- _Activity_:
In these records, how many lines contain "blue"? Please reply with the number only.

[Stored data]
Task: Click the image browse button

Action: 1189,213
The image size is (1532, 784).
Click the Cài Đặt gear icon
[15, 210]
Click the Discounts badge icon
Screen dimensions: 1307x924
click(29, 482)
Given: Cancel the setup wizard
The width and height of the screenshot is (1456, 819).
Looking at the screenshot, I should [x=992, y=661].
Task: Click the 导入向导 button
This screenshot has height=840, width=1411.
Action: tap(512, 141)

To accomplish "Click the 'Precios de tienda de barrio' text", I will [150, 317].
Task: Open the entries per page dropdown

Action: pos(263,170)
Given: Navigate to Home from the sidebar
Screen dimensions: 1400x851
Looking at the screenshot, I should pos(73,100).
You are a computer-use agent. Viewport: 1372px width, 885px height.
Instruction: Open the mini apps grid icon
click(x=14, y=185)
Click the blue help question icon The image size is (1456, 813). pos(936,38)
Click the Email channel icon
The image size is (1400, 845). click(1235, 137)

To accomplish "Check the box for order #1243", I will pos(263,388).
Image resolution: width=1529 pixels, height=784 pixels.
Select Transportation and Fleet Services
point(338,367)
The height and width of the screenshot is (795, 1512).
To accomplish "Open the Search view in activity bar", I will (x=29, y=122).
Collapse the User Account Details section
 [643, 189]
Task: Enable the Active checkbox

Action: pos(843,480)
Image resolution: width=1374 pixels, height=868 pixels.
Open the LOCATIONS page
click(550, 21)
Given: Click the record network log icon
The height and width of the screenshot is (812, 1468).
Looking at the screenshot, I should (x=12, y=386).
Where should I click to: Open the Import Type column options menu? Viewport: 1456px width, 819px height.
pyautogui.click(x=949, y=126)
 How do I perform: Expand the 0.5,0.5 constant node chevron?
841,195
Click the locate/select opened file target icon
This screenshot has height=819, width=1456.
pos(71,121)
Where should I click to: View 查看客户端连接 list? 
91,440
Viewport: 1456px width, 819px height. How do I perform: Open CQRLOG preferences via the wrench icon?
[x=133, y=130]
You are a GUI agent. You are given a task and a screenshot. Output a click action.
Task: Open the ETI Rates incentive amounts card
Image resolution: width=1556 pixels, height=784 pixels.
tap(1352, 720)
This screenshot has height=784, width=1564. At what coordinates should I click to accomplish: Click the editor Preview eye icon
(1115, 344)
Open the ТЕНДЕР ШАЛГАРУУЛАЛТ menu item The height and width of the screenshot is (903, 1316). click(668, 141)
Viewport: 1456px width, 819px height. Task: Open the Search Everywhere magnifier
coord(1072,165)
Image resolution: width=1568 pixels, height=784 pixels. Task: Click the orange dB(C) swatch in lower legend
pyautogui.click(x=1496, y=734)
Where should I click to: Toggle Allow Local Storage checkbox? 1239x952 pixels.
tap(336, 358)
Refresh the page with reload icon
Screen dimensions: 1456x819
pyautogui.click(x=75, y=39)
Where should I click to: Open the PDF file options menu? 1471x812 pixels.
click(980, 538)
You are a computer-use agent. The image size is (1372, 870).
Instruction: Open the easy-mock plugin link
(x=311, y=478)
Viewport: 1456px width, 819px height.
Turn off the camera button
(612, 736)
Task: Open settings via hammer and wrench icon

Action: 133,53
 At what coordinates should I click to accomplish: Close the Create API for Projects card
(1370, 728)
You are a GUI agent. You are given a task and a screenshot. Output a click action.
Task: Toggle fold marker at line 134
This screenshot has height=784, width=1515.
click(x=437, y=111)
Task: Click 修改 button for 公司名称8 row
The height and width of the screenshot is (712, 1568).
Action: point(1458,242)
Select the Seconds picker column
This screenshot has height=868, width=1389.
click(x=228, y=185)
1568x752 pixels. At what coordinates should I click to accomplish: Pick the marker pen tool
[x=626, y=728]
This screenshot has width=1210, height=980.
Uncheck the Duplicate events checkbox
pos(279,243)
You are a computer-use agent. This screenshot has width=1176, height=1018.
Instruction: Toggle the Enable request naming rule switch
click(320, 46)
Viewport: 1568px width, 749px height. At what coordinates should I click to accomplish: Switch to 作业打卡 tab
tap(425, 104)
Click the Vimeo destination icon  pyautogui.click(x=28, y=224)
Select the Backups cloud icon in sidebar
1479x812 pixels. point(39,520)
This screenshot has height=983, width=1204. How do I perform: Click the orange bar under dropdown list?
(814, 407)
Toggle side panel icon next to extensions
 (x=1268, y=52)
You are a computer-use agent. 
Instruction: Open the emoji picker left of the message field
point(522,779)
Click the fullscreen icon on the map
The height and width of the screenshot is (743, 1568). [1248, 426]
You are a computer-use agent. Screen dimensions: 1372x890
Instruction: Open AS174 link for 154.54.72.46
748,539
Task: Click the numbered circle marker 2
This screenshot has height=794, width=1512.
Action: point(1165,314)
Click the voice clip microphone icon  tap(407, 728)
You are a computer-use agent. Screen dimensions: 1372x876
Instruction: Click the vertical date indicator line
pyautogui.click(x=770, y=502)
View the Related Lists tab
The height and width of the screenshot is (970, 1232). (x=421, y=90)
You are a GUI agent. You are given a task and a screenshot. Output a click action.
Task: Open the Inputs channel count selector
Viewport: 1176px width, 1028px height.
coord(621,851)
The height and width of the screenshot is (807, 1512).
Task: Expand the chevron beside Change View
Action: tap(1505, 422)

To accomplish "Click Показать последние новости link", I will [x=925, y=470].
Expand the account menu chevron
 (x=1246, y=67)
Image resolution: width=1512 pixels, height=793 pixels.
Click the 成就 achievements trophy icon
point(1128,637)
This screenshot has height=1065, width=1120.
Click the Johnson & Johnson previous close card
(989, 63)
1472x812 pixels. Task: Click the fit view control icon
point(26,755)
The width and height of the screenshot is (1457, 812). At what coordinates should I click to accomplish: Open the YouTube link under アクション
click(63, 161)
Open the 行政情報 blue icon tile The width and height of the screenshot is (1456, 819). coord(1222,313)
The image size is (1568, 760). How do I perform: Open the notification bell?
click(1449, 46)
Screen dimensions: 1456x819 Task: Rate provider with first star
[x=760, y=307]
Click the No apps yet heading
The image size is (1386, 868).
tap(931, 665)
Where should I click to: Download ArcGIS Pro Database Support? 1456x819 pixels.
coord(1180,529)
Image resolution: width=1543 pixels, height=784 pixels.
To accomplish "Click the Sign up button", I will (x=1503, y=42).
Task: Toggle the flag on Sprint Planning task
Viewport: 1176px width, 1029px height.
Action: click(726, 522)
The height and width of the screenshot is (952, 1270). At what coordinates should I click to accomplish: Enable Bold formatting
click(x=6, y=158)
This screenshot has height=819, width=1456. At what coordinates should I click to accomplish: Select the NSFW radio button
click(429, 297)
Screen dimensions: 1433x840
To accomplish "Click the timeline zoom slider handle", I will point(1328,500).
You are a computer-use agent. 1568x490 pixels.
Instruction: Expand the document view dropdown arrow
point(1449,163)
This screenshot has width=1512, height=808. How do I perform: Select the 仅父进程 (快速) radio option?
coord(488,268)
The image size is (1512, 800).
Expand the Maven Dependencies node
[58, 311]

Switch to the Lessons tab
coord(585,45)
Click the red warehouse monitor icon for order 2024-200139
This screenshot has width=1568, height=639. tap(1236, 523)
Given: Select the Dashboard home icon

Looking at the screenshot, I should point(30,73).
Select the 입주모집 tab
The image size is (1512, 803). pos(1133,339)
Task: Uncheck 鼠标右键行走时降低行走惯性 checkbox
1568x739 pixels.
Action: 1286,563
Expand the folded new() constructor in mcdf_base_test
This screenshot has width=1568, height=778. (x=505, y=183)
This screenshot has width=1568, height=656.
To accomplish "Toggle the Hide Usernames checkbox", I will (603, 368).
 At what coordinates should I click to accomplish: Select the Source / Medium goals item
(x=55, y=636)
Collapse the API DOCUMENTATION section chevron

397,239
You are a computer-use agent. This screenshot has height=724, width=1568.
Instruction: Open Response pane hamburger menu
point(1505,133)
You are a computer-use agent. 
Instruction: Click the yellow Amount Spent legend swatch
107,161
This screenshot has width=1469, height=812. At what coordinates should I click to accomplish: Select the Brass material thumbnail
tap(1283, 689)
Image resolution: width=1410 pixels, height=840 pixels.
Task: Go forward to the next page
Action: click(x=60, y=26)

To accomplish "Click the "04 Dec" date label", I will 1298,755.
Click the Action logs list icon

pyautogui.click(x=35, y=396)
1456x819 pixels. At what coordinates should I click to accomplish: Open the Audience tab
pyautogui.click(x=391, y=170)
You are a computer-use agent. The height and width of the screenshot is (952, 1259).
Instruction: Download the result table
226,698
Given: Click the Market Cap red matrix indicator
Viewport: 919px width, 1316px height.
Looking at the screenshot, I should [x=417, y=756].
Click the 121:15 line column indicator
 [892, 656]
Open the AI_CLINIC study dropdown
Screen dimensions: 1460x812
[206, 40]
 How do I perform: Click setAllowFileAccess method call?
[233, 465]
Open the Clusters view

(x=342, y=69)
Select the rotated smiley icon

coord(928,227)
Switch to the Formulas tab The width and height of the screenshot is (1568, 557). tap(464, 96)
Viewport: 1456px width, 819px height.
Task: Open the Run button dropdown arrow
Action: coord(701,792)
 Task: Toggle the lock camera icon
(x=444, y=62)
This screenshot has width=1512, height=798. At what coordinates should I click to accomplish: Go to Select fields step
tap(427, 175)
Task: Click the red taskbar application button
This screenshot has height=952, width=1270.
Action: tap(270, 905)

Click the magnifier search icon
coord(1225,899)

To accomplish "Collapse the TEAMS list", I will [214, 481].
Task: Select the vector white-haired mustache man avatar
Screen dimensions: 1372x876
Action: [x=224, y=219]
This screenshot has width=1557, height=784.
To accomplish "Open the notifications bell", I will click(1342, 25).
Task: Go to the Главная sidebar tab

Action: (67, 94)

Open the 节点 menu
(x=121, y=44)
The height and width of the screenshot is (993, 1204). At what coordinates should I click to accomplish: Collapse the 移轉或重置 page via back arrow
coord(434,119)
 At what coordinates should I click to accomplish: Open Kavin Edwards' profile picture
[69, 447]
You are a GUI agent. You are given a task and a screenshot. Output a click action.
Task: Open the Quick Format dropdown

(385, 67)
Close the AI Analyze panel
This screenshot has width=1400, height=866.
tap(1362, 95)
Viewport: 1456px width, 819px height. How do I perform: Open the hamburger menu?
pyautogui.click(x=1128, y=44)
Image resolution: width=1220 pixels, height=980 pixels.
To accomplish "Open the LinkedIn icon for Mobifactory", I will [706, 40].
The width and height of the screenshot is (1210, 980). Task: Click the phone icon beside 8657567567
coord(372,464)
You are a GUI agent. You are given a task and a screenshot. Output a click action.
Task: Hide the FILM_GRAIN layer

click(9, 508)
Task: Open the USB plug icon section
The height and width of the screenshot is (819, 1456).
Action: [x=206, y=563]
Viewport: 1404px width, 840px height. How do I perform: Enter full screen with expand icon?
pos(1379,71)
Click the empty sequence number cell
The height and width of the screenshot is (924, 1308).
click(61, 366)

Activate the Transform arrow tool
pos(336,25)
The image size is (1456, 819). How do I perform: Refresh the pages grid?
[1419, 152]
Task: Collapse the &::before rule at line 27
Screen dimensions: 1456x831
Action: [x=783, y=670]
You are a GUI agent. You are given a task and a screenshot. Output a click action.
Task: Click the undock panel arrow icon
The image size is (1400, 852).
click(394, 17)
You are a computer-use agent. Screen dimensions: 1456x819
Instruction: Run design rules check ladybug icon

- _Exercise answer_:
2